Film & Discussion: The Spirit of '45 SF Premier
LaborFest is proud to launch its opening with the US premier screening of the new Ken Loach film, Spirit of ‘45. Ken Loach is the leading film maker in the world about working people and the issues they face, including his work “Bread and Roses” about the organizing of immigrant janitors in Los Angeles. His new documentary film is about the end of the 2nd World War and the pivotal year, 1945, which saw a major transformation take place in England with the introduction of national healthcare and nationalization of the railroads and mines. Workers not only in England but also in the US were unwilling to go back to poverty and the depression, and were ready for action to defend their unions and human rights. In 1946, in fact, there was the last general strike in the US when workers struck to back clerical workers in Oakland. The film presents archival material, and we see and hear how workers perceived these major changes and what differences it made in their daily lives.
Attending the opening and introducing the film will be Dot Gibson, one of the voices in the documentary, who is also chair of the National Pensioners’ Convention, which links up retired workers and unions who are fighting to defend their social security benefits so they do not sink into poverty. The attack on the social rights and benefits were, of course, joined by UK Prime Minister Thatcher and her ally, former President Ronald Reagan, to attack the welfare state and social rights. Their motto was only that the market should determine your life and your future.
This film shows that working people can successfully confront issues facing them; the gains made by the British working people after the war are important lessons for American workers today.
“The Second World War was a struggle, perhaps the most considerable collective struggle this country has ever experienced. While others made greater sacrifices, the people of Russia, for example, the determination to build a better world was as strong here as anywhere. Never again, it was believed, would we allow poverty, unemployment and the rise of fascism to disfigure our lives."
"We had won the war together; together we could win the peace.
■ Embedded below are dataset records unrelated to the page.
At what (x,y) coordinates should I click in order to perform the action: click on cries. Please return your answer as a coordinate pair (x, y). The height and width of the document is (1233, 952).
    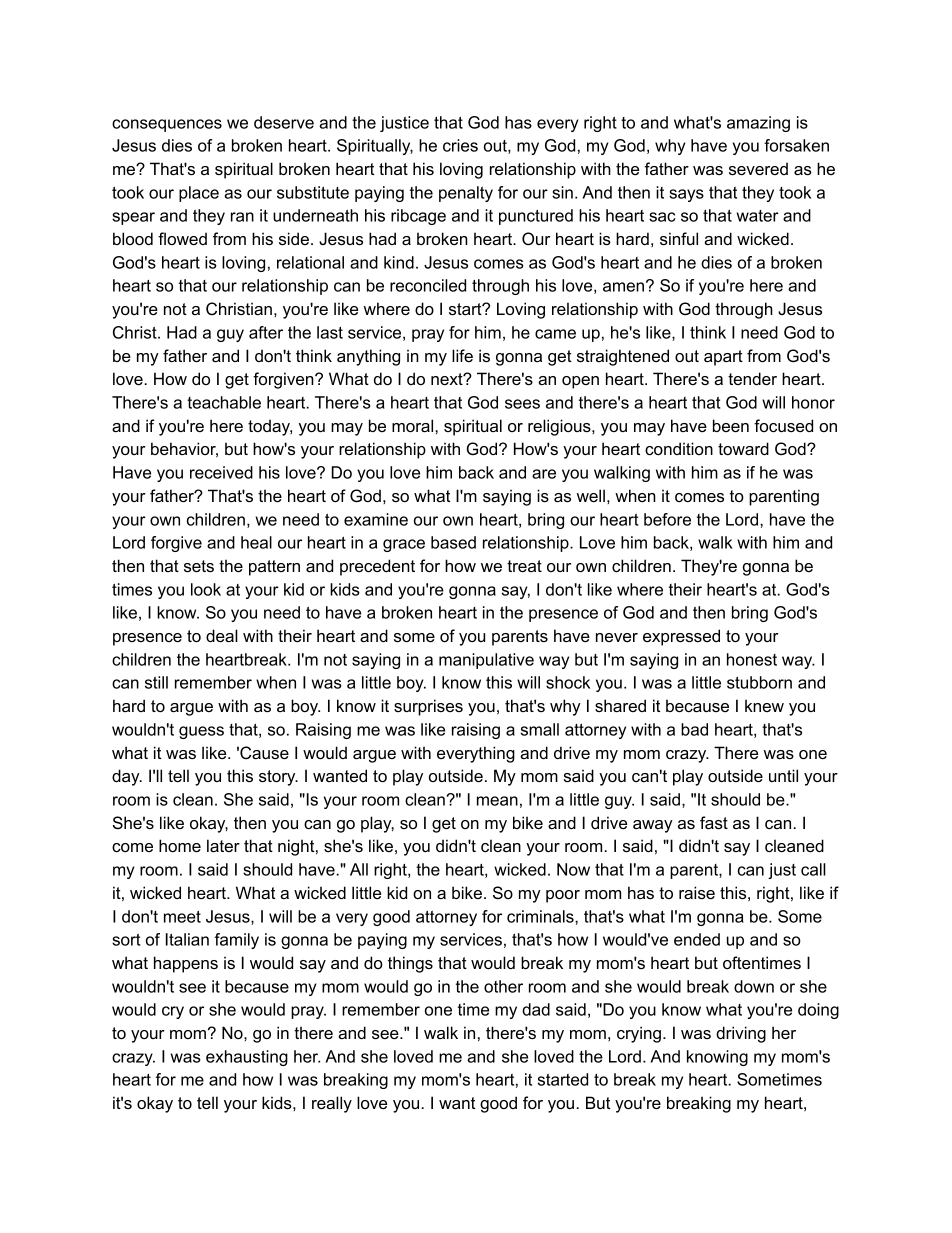
    Looking at the image, I should click on (460, 145).
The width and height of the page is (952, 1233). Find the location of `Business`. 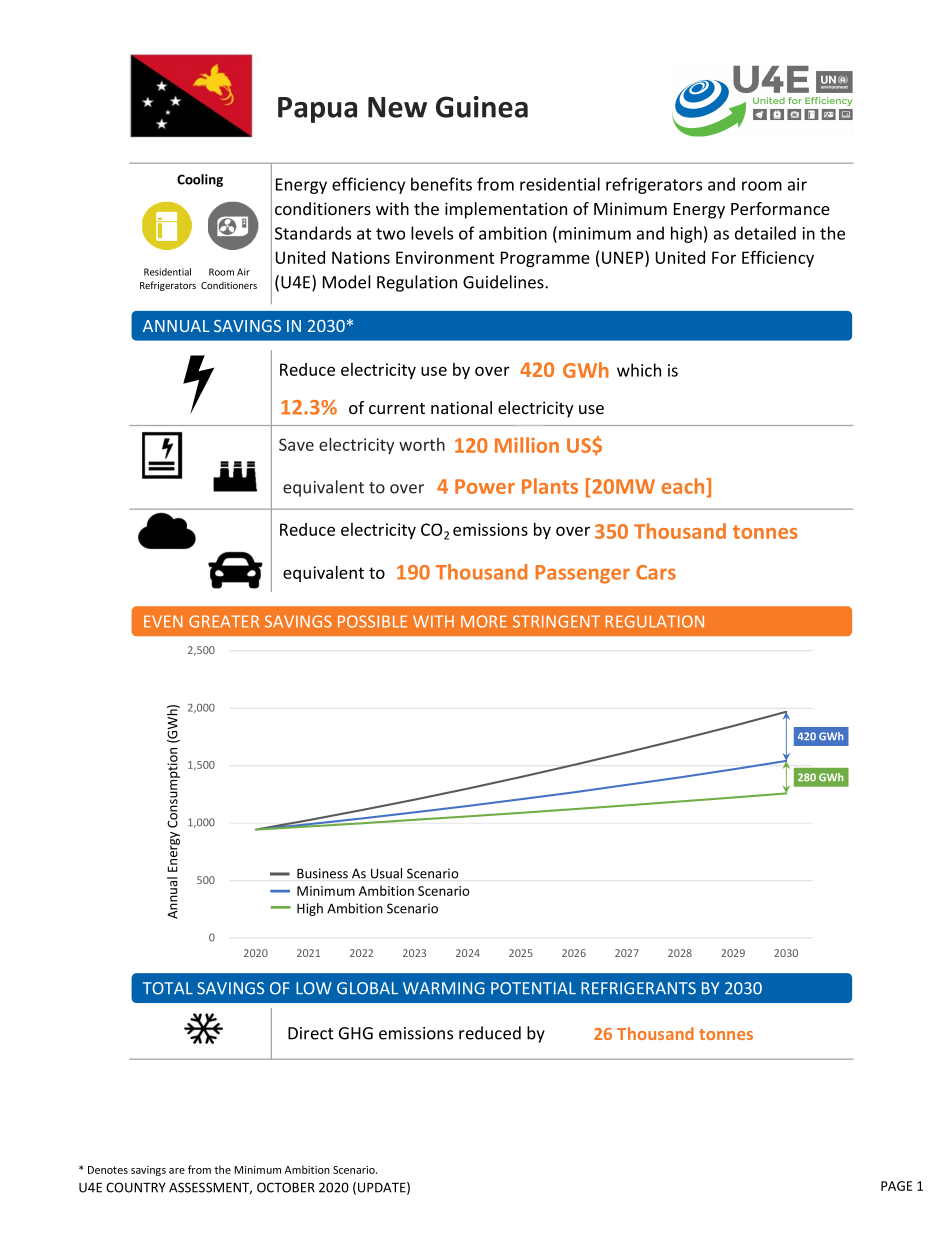

Business is located at coordinates (322, 873).
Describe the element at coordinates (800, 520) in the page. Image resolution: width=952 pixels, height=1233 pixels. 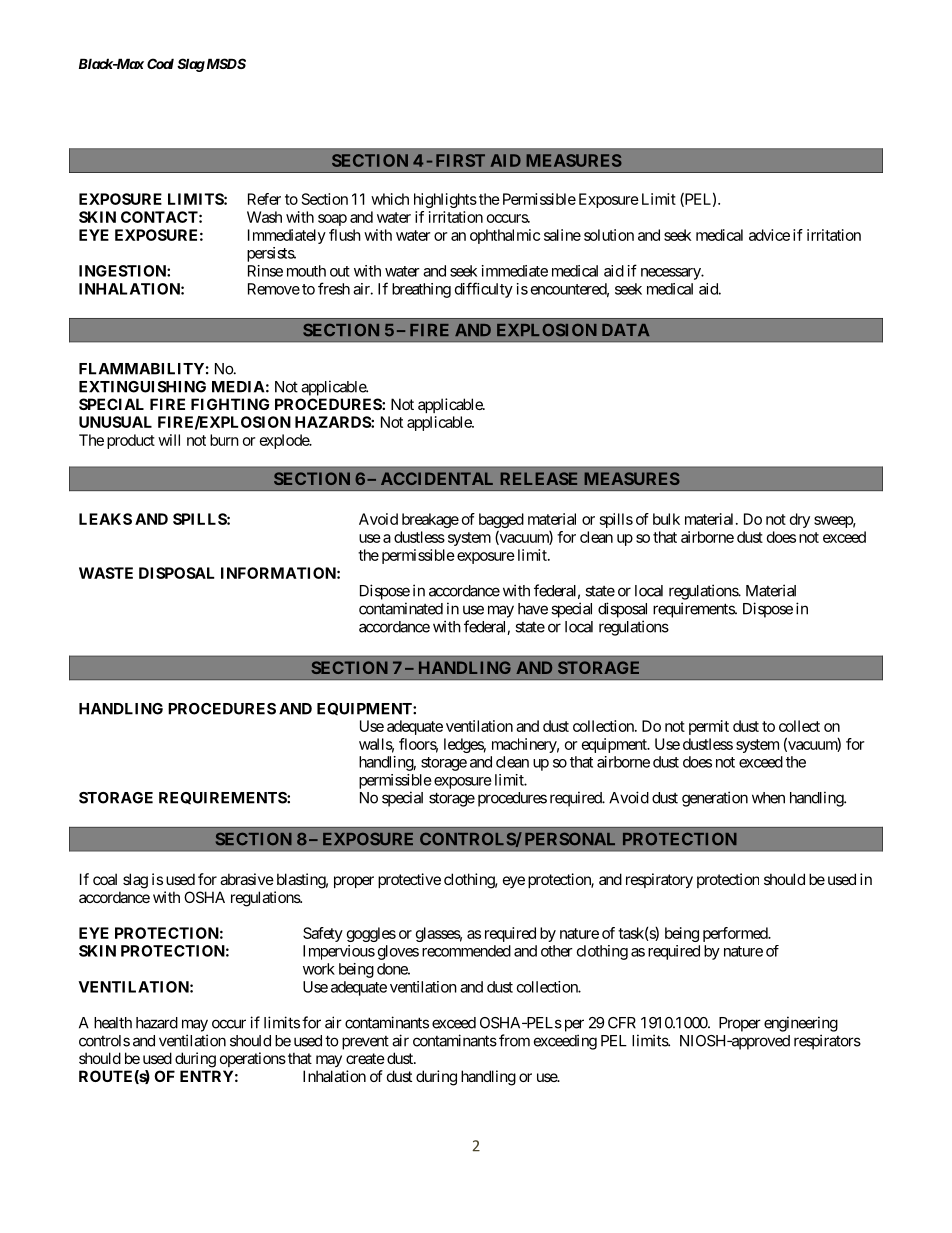
I see `dry` at that location.
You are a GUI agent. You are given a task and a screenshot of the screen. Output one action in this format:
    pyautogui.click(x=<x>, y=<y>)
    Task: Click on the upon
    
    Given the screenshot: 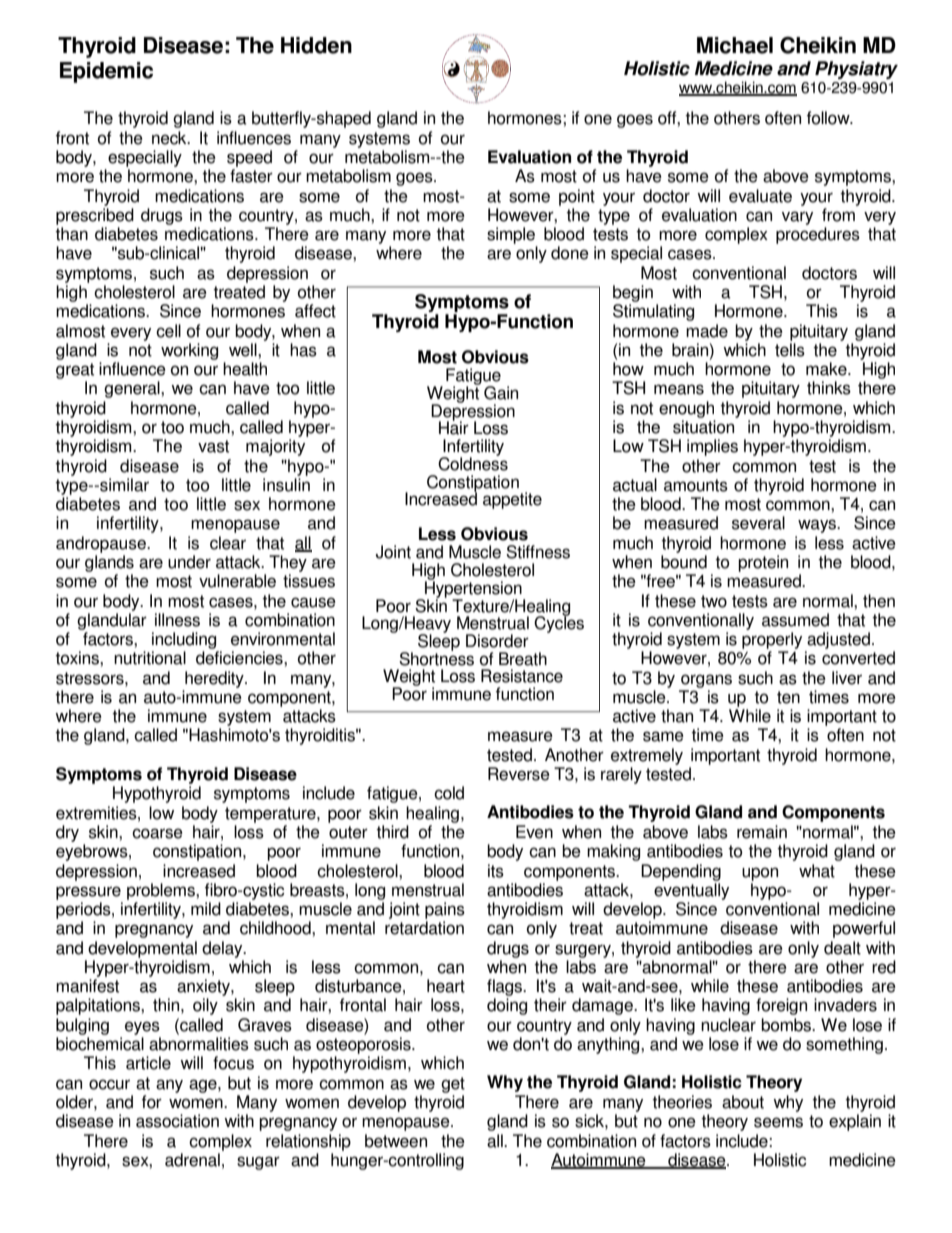 What is the action you would take?
    pyautogui.click(x=760, y=874)
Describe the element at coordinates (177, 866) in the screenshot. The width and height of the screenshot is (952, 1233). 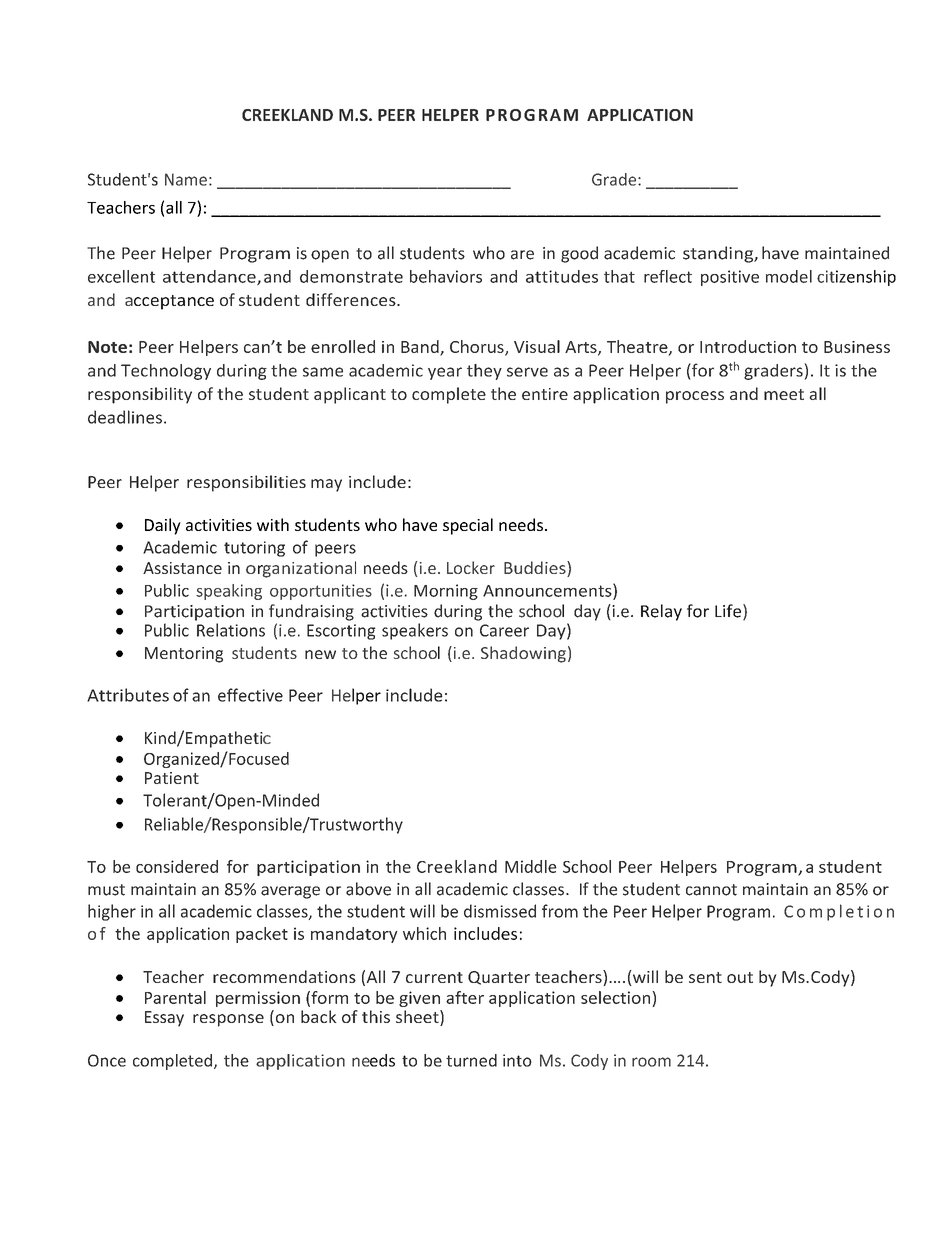
I see `considered` at that location.
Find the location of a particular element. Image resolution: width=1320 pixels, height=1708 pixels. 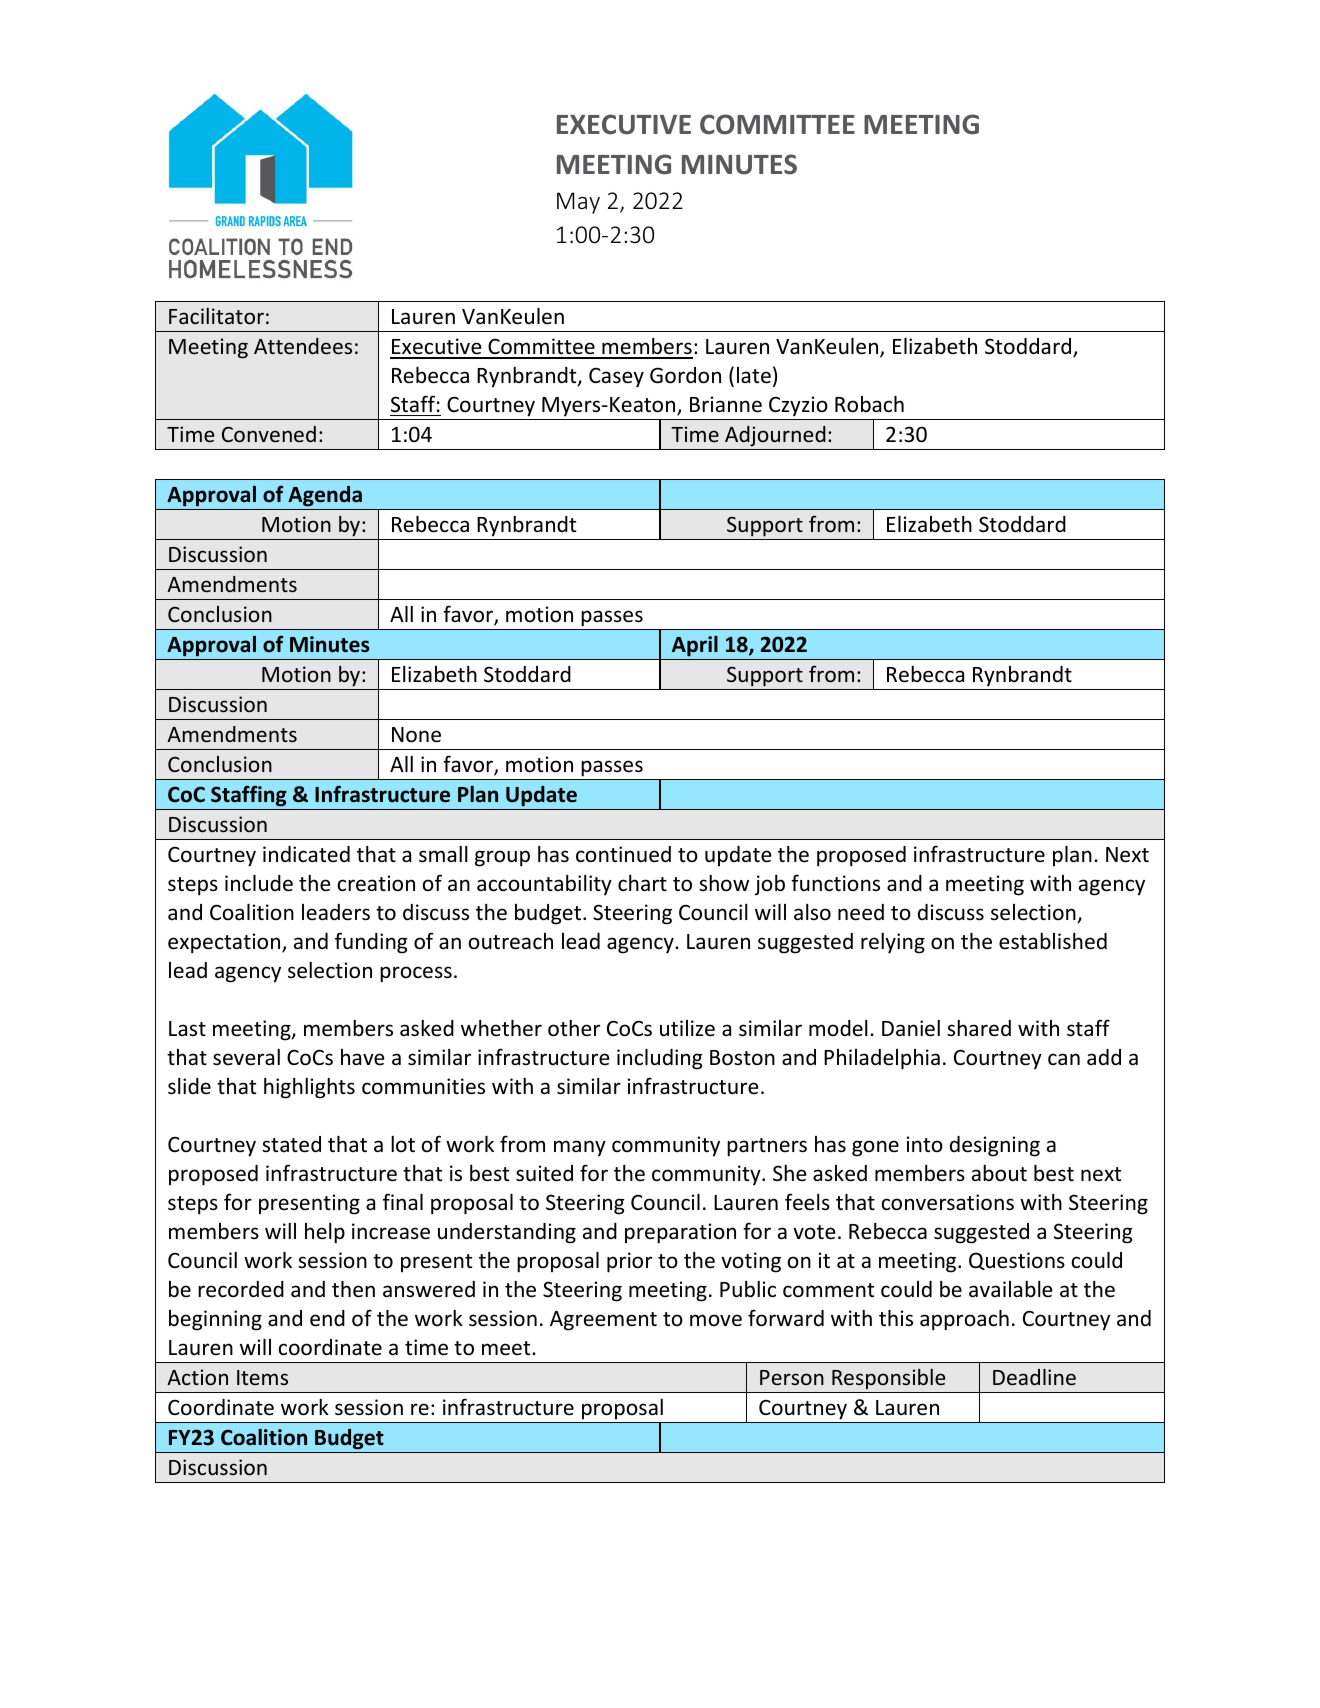

Agreement is located at coordinates (603, 1321).
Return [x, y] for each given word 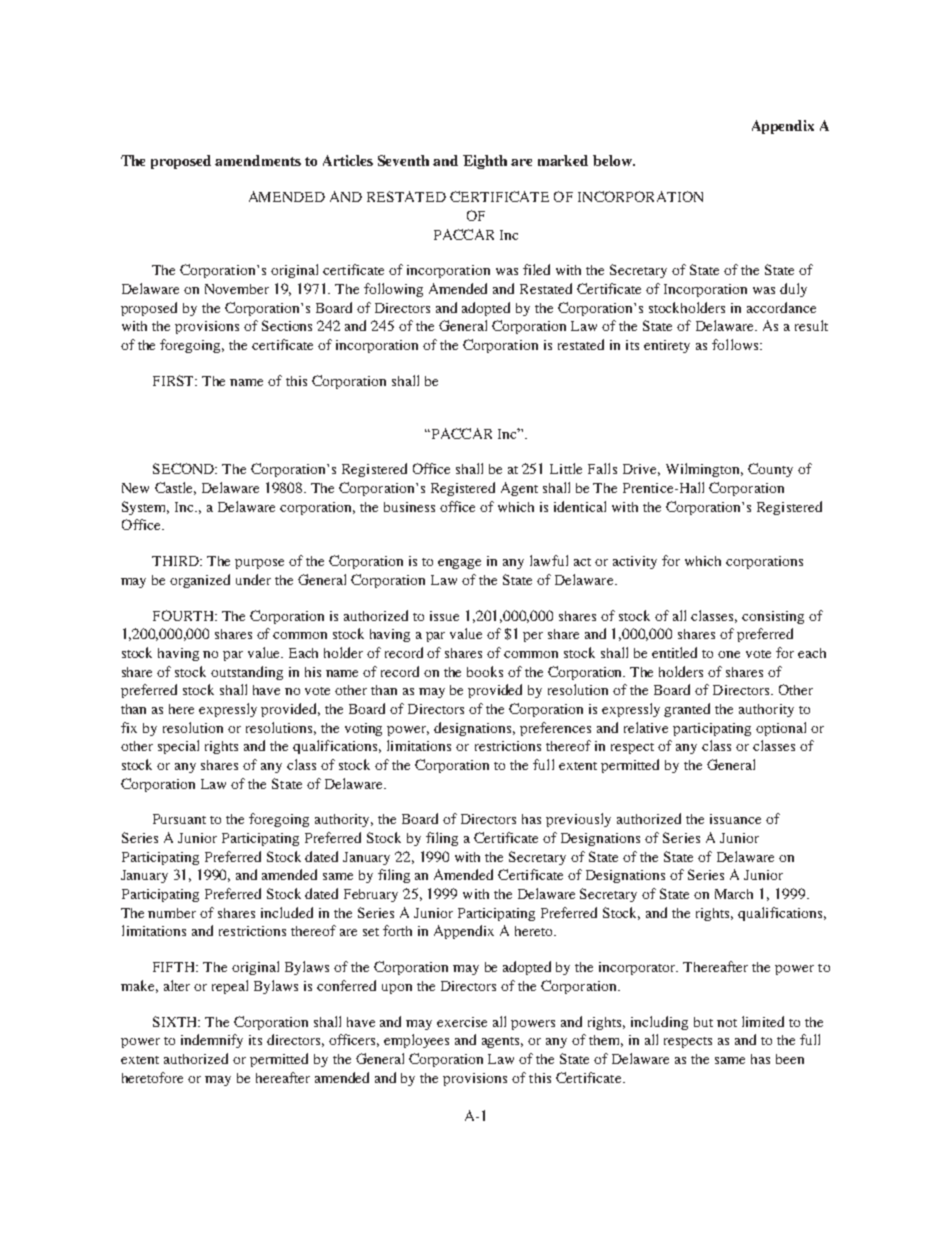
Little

If we could plan to wage military campaigns, could we not plan to build houses, create a health service, transport system and to make goods that we needed for reconstruction?"
"The central idea was common ownership, where production and services were to benefit all. The few should not get rich to the detriment of everyone else. It was a noble idea, popular and acclaimed by the majority. It was the Spirit of 1945. Maybe it is time to remember it today.”